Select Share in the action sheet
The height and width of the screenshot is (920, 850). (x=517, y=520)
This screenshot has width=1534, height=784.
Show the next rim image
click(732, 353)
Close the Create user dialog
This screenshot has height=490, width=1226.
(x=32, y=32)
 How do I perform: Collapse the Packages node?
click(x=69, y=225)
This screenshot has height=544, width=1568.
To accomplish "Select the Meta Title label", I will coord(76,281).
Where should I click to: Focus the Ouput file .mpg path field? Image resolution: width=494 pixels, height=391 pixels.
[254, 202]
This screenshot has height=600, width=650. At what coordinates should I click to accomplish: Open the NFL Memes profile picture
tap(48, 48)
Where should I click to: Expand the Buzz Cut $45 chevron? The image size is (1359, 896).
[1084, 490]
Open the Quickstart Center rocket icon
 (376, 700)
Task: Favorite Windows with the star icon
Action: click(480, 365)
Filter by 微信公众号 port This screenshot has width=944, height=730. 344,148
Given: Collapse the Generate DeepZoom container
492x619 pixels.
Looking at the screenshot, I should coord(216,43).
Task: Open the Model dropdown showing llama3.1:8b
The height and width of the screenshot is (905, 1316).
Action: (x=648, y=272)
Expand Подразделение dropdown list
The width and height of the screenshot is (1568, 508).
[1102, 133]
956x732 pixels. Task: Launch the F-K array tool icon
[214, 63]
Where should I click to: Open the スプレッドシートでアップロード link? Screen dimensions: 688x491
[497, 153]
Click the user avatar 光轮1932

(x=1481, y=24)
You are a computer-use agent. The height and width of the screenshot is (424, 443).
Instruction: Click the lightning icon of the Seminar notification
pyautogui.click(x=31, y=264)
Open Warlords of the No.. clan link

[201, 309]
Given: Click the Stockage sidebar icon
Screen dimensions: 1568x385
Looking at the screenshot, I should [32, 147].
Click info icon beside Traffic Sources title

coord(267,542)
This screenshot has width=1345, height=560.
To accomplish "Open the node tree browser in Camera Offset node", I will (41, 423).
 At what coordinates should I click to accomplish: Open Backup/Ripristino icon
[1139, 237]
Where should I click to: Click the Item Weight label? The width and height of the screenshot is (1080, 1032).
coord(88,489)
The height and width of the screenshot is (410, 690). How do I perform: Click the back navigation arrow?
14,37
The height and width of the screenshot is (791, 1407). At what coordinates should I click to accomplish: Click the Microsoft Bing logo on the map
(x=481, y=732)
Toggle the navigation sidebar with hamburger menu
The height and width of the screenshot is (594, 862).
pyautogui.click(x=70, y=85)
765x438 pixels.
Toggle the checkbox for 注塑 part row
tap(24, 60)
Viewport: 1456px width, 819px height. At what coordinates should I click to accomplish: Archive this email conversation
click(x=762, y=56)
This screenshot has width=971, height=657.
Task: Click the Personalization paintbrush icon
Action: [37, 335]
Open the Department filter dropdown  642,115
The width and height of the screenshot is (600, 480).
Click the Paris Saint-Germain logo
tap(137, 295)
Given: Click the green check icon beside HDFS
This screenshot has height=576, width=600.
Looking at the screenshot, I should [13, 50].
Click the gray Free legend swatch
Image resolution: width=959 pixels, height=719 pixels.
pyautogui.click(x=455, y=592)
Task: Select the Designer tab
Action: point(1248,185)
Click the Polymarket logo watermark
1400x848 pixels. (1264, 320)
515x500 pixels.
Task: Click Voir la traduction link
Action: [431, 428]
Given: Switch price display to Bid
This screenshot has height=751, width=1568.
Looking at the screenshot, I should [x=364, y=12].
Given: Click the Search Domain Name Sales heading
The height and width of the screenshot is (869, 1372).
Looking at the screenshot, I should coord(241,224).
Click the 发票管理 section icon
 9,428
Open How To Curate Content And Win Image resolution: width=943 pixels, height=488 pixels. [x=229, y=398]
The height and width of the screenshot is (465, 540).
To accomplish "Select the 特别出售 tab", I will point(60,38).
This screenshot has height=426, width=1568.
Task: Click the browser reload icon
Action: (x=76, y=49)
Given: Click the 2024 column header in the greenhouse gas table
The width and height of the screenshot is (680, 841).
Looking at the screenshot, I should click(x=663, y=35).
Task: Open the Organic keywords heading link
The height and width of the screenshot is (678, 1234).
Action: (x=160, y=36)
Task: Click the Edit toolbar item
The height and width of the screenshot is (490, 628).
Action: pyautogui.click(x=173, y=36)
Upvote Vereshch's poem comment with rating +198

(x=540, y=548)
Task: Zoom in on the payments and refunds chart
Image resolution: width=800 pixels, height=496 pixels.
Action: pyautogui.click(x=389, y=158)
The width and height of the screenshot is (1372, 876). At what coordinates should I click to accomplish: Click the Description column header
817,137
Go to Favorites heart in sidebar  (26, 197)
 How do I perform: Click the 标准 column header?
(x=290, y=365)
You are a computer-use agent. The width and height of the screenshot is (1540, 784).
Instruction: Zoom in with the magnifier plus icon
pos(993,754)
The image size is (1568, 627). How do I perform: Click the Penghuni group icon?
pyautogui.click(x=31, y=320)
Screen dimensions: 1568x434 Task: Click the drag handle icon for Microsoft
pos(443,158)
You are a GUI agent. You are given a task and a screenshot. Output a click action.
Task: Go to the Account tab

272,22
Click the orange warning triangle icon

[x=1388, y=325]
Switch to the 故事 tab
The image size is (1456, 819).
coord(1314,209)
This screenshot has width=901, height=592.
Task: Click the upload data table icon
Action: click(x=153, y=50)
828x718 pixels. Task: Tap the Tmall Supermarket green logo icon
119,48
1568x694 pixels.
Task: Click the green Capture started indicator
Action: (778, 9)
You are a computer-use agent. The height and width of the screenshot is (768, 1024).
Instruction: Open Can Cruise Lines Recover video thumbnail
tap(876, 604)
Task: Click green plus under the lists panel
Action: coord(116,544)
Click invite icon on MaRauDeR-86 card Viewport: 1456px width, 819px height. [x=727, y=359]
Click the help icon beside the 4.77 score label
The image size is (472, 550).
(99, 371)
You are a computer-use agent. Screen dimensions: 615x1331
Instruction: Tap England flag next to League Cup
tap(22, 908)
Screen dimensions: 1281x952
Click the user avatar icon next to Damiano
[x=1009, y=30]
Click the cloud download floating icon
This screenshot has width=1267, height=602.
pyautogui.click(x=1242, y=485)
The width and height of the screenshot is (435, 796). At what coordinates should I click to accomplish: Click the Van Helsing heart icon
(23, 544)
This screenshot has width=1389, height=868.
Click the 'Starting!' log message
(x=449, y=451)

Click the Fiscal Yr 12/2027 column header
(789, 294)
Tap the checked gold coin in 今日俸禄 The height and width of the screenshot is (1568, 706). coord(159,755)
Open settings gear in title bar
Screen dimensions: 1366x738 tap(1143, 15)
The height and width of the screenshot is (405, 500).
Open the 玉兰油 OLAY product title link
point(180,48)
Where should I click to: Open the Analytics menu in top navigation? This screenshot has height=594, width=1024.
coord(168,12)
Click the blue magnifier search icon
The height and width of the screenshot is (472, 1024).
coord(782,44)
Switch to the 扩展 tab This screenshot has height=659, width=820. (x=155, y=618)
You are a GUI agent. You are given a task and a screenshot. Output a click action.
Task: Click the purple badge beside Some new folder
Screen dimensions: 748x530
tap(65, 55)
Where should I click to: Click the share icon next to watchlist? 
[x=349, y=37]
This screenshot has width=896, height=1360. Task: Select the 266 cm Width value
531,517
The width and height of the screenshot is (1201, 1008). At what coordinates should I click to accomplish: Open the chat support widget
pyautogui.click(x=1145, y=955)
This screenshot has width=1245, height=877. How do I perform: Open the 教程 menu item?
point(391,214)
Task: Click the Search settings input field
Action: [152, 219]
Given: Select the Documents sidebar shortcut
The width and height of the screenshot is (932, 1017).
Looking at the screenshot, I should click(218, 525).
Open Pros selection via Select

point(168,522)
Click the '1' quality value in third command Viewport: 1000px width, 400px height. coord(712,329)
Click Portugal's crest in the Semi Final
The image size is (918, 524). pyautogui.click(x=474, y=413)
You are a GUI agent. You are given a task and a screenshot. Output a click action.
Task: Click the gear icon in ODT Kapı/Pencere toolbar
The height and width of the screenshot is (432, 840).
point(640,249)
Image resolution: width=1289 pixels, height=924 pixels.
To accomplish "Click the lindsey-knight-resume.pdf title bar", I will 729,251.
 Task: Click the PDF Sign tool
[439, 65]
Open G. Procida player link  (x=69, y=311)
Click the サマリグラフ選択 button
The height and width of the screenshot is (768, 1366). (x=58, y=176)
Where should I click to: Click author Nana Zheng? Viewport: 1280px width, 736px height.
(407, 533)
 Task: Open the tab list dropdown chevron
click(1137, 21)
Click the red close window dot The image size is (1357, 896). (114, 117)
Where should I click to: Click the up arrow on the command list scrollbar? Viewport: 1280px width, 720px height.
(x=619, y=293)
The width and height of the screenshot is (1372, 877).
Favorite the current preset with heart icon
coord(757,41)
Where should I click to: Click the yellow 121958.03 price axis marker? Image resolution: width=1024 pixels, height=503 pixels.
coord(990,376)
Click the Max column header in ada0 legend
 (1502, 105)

· · · ·

WORK REQUEST - Every line above from the line with "Open the Quickstart Center rocket icon" to the line with "Given: Collapse the", inclusive, must be returned exactly; no other line belongs in the reply.

YOUR SOLUTION -
Open the Quickstart Center rocket icon
 (376, 700)
Task: Favorite Windows with the star icon
Action: click(480, 365)
Filter by 微信公众号 port This screenshot has width=944, height=730. 344,148
Given: Collapse the Generate DeepZoom container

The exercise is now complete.